9. Free Speech Rights Apply to Public Sector
Employees
The First Amendment states that Congress shall make no law….abridging the freedom of speech.
For Public Employees
First Amendment rights
exist for matters of
“Public Concern”
only and only if the
speech is spoken as a
citizen and not as a
public employee.
10. Public Sector Employees – Non-Union Police
Officers
• "Dear Mayor, can we please get a leader
that understands that a department
sends officers (to) the funeral of an
officer killed in the line of duty?"
• 5th Circuit (2015) – Held this post was
not a matter of public concern since
she was speaking as an officer, not as a
citizen.
Graziosi v. City of Greenville, (5TH Cir., 2015).
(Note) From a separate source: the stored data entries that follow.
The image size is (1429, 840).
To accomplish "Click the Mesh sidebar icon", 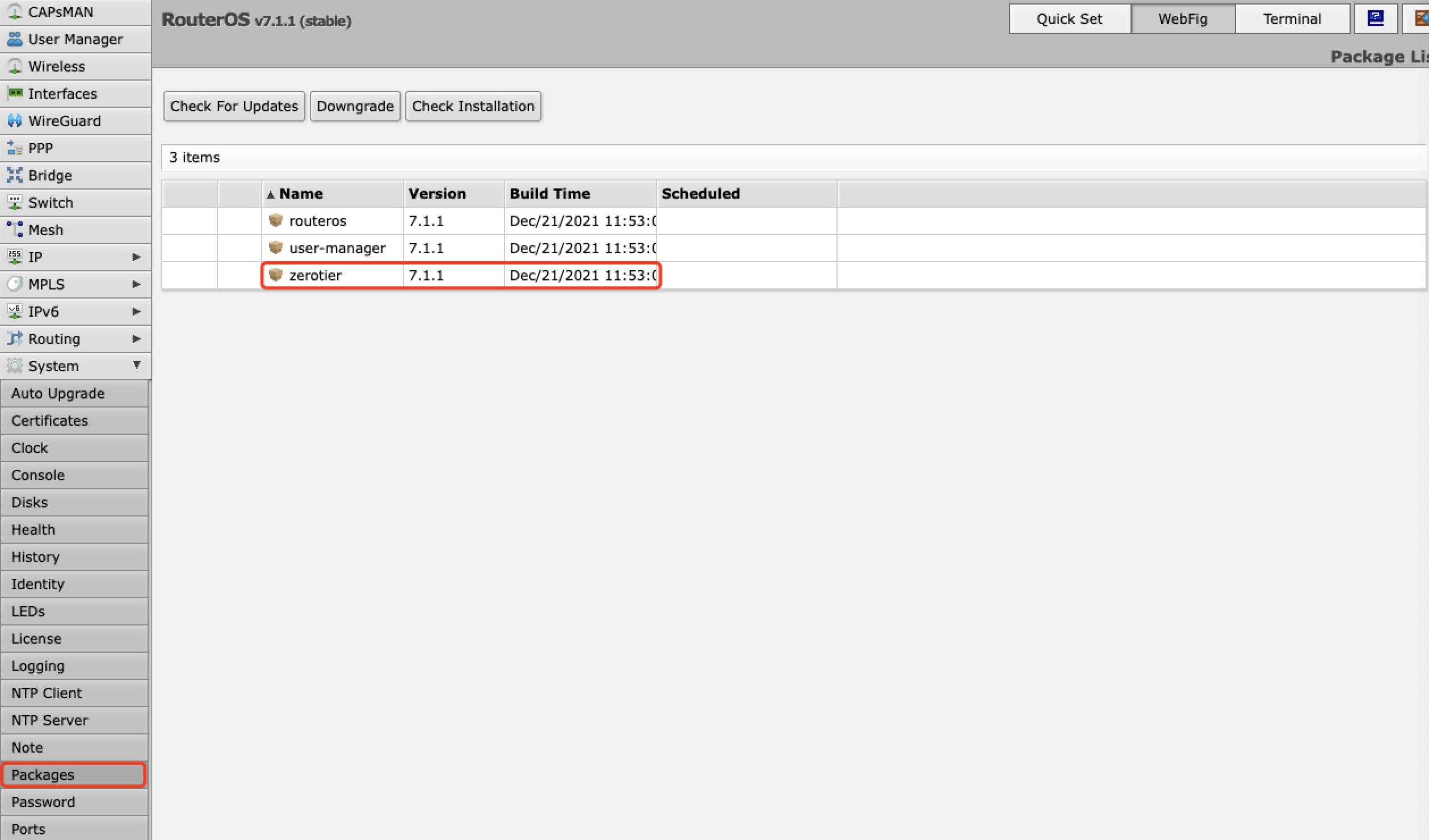I will coord(15,229).
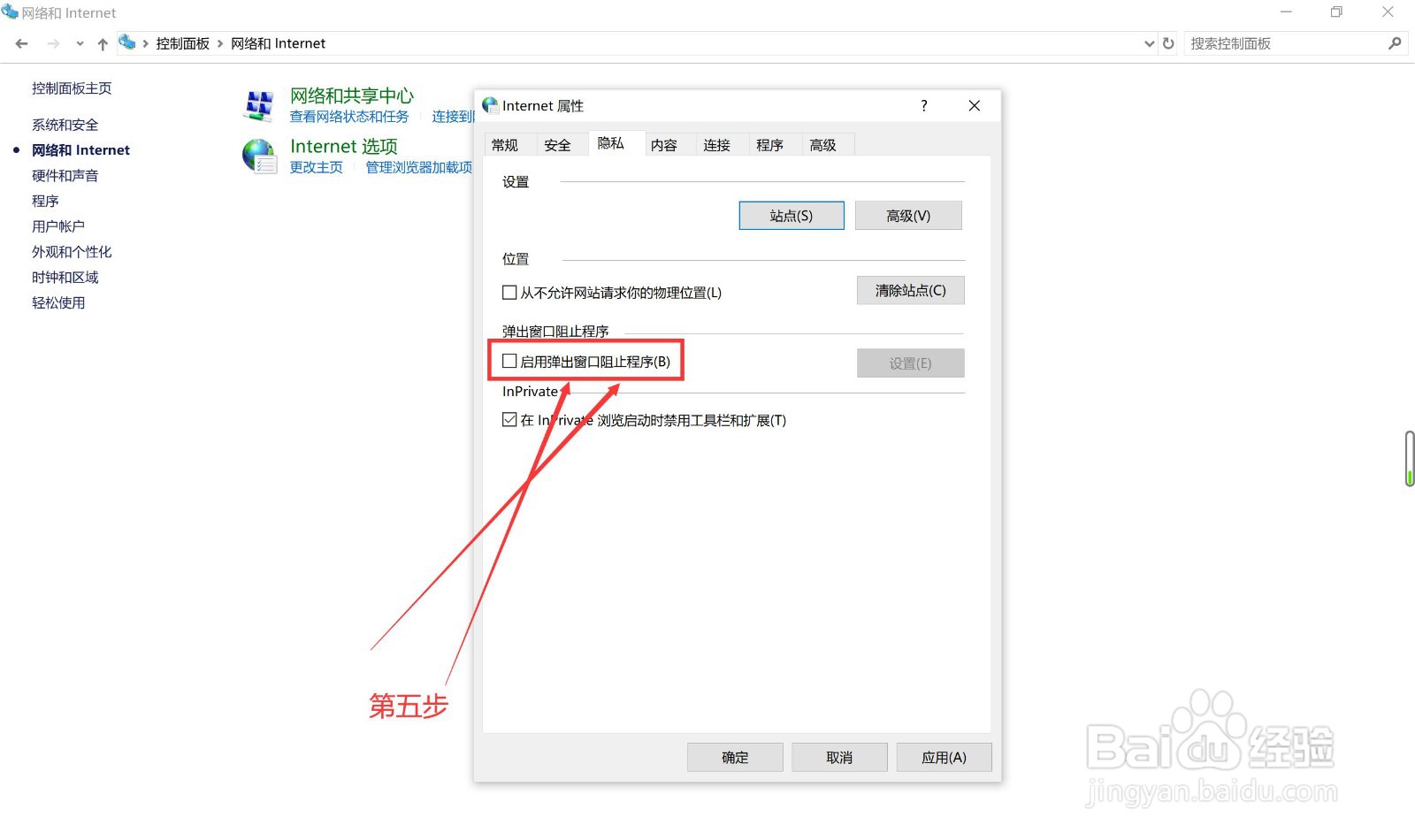Viewport: 1415px width, 840px height.
Task: Click the back button history dropdown arrow
Action: pos(80,42)
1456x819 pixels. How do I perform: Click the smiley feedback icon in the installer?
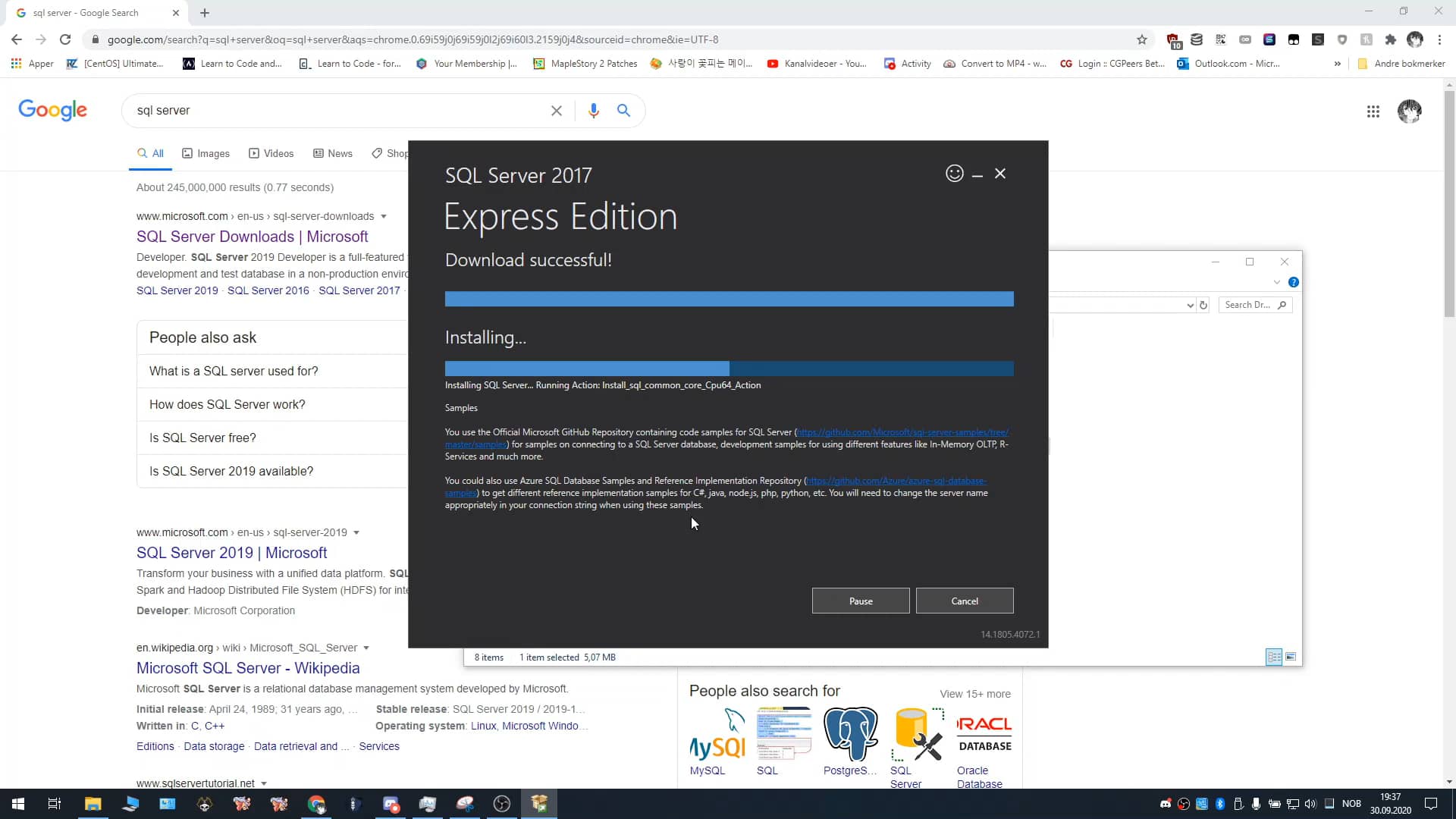[954, 174]
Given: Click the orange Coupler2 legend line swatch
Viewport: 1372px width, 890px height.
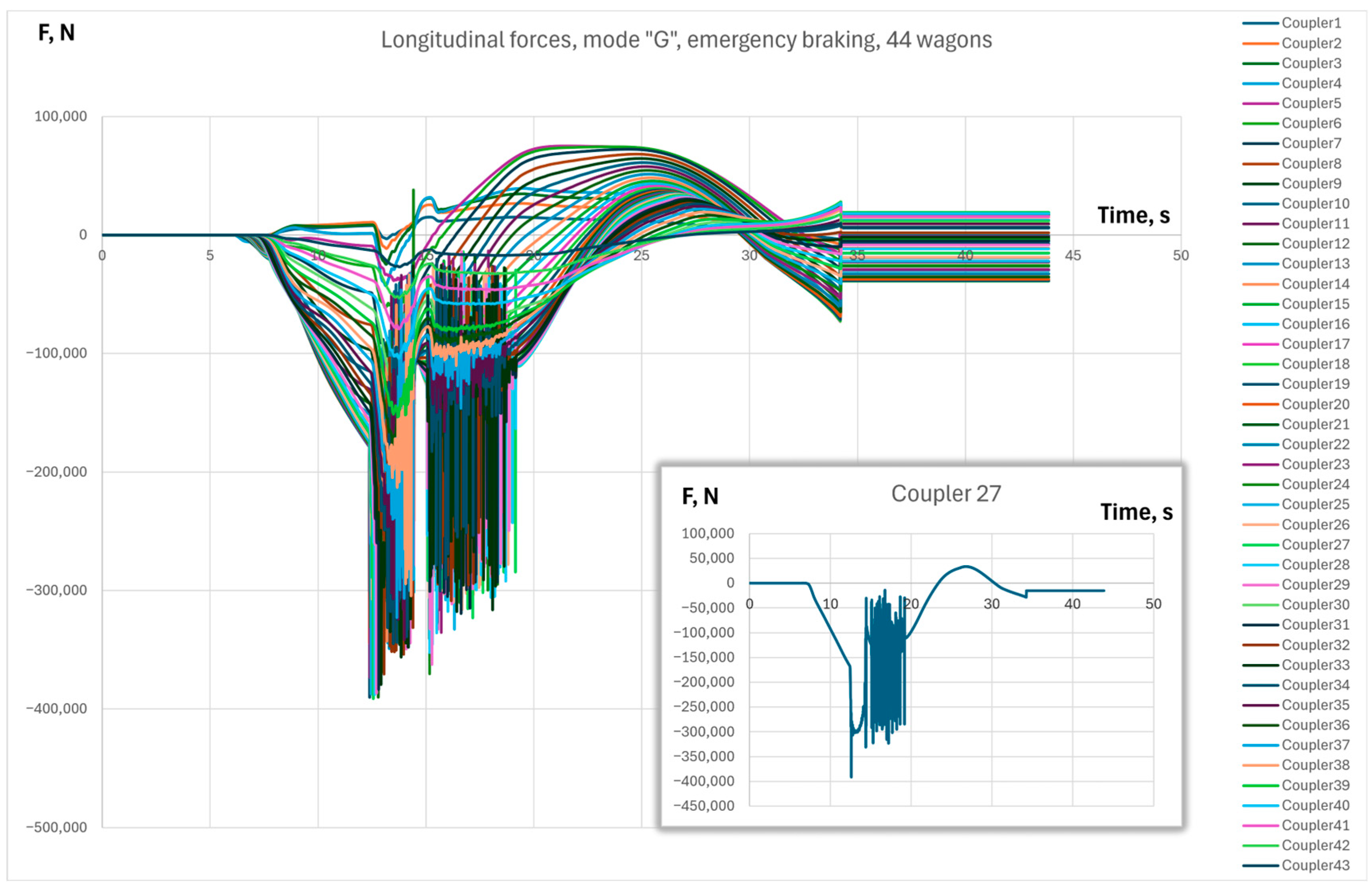Looking at the screenshot, I should 1260,43.
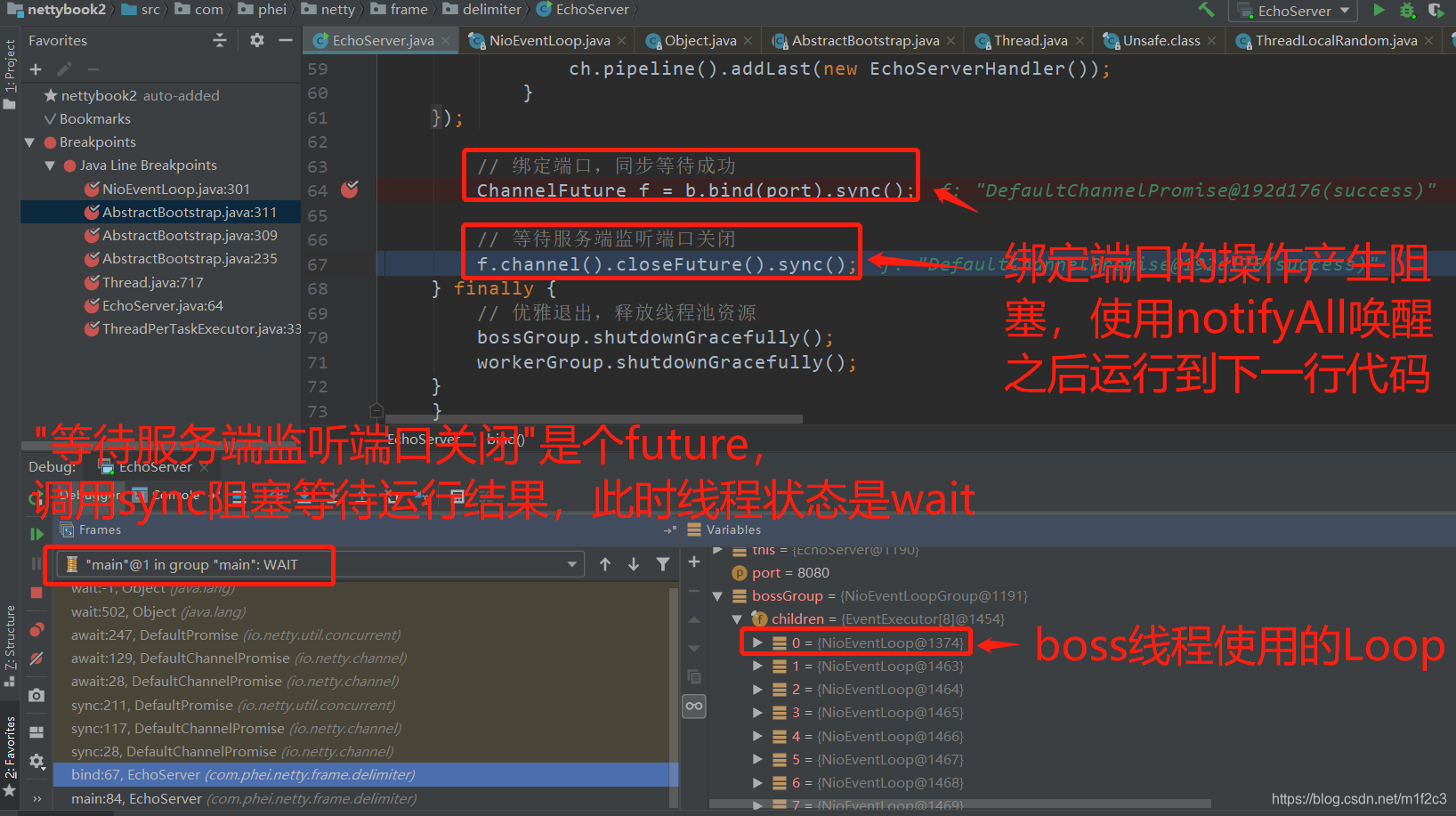Open the thread selector dropdown in Frames
1456x816 pixels.
(x=572, y=564)
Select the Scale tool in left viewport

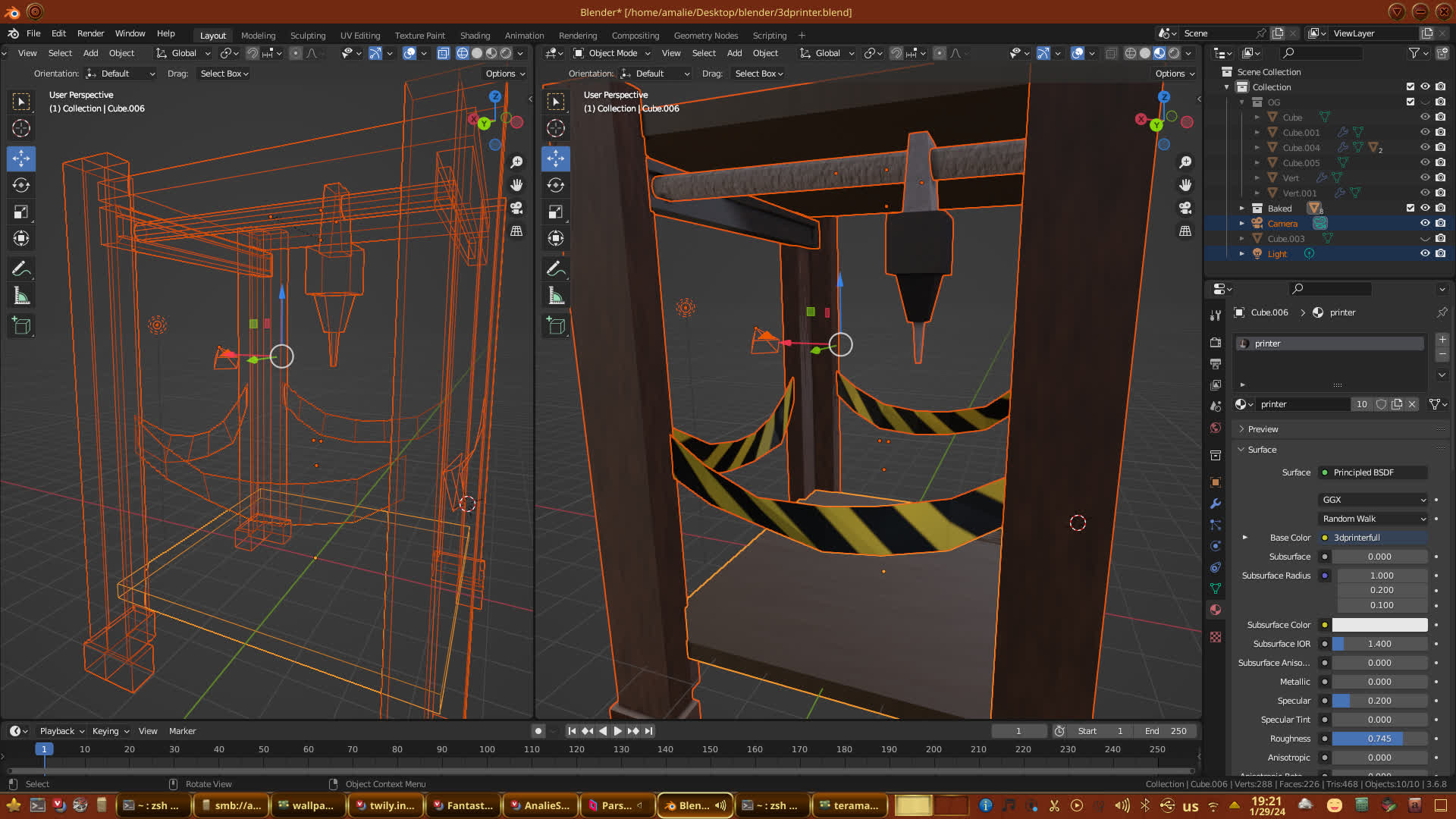[x=21, y=212]
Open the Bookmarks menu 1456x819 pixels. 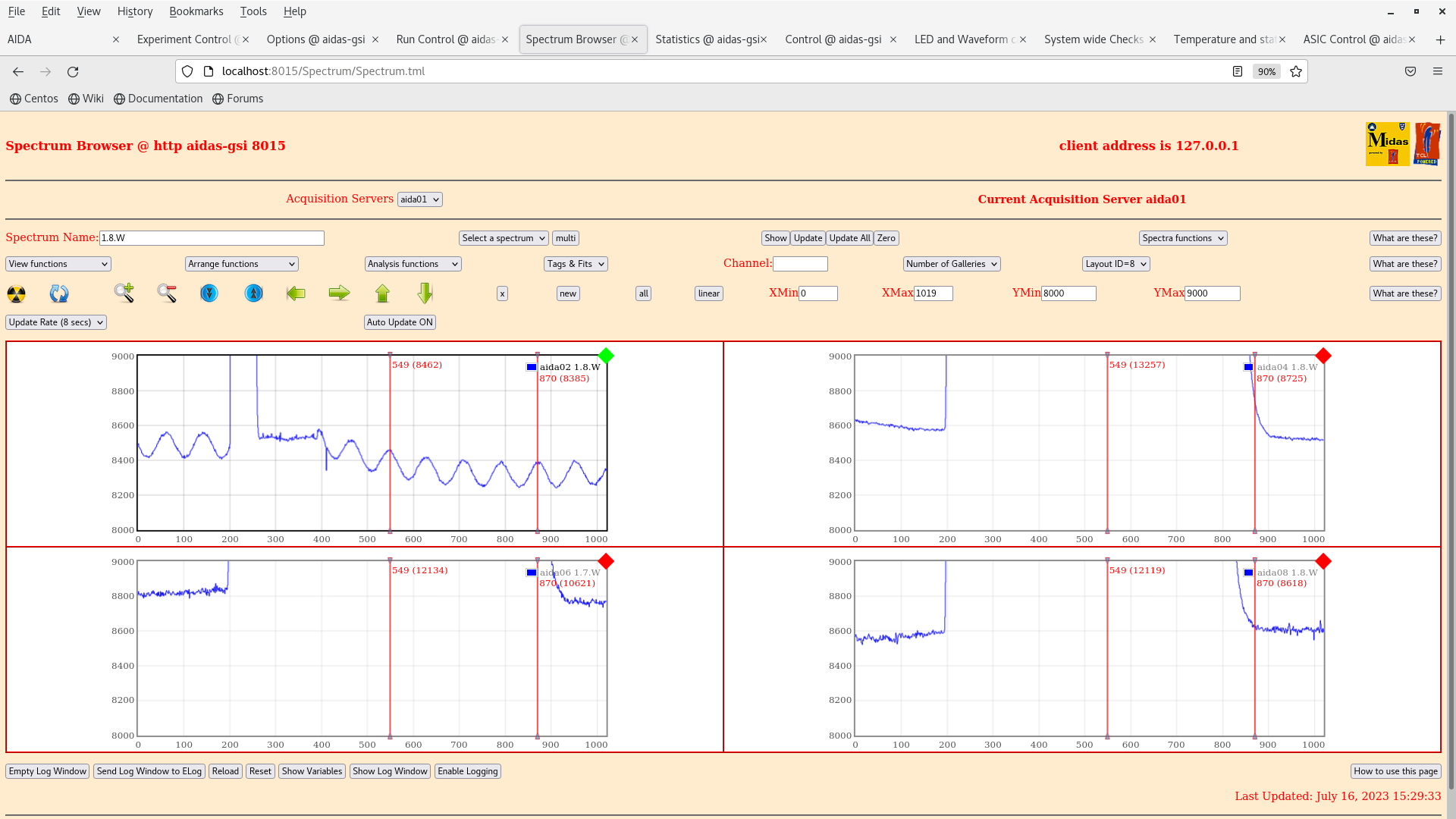pos(196,11)
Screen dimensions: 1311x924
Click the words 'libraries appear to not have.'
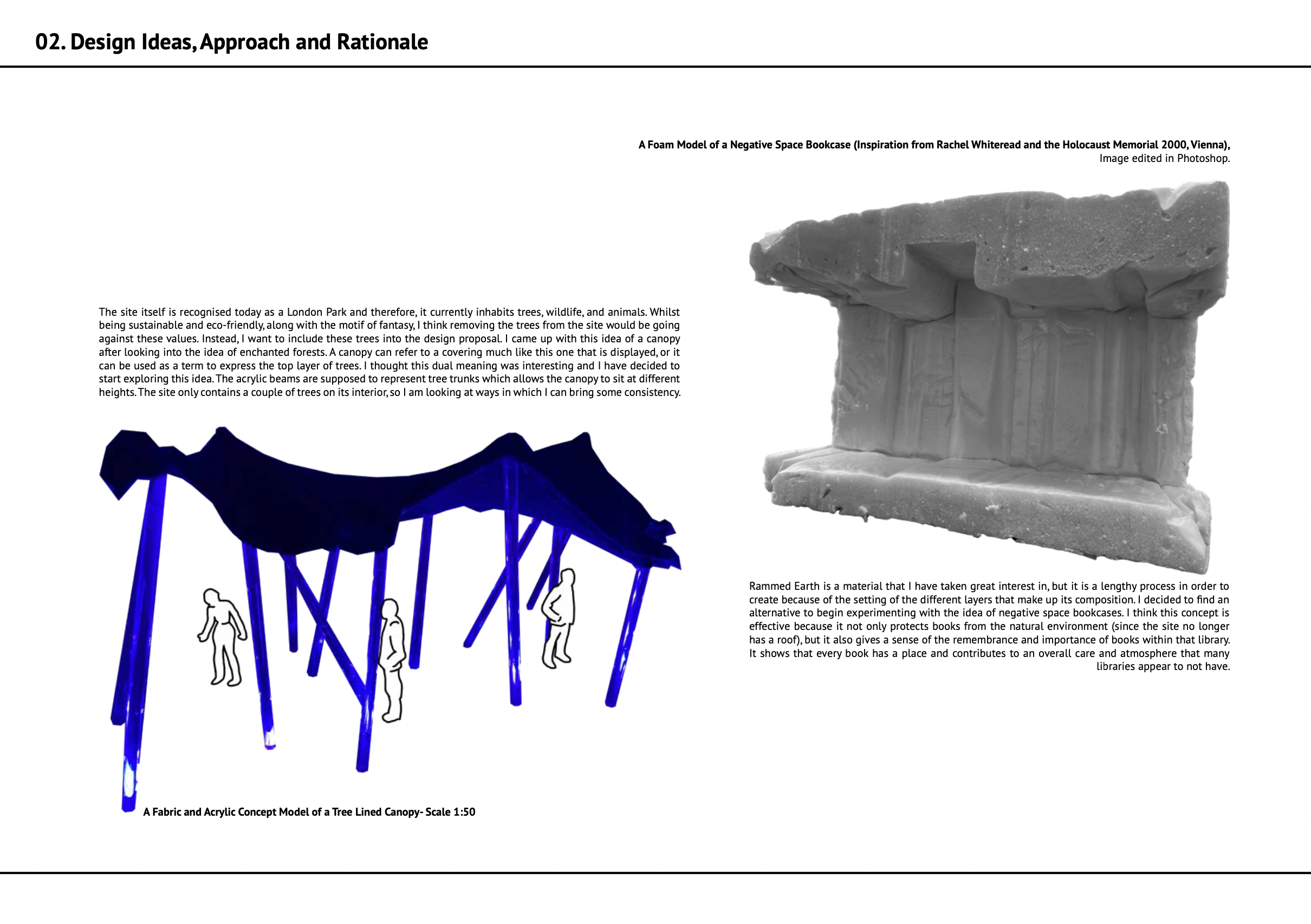(x=1163, y=667)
11. Public Sector Employees – Non-Union K-12
Teachers
Rubino v. City of New York,
(Sup. Ct. NY 2012)
Tenured fifth-grade New York
school teacher, Christine
Rubino posted the following
statement about her students, “I
HATE THEIR GUTS! They
are the devil’s spawn!”
She was terminated for
misconduct, neglect of duty,
and conduct unbecoming of a
teacher
Rubino argued that her post was
protected by First Amendment Freedom
of Speech and New York Education Law
3020. The court held that Rubino’s
statements did not involve a “public
concern” and could not be afforded First
Amendment protection.
But, Rubino got her job back because
of the state statute, which required an
examination of her entire teaching
record. The court held that her post was
an isolated incident of intemperance.
12. Nuances for certain job types: State Statutes
and Collective Bargaining Agreements
• Common in certain professions are additional state law protections. Ex. Teacher
Tenure Laws.
• Collective Bargaining Agreements – It is common for a just cause provision that
permits challenges to disciplinary action through a grievance procedure such as
arbitration.
• Some industries may promote employees’ social media use as good for business.
Ex. IBM encourages staff to express themselves, let their voice
shine and demonstrate their creativity and skills on social media.
13. Common Guidelines and Criteria
Across Job Types
• Employer social media policies may not be overbroad so as to restrict
employees’ First Amendment or NLRA rights.
• Some states protect against employer requests for social media passwords, no
matter what the job type.
• Legal protection and/or consequences for the employee, begin at the moment
the employee receives the job offer.
14. What do we still need to know?
• If the adoption of additional privacy protections by social media websites
will effect employers’ ability to observe employees’ social media use.
• If public opposition to employer discipline involving social media will result
in more state law protection for employees over time.
• If international laws involving social media and employment will have an
impact on US laws (Ex – Right to be Forgotten).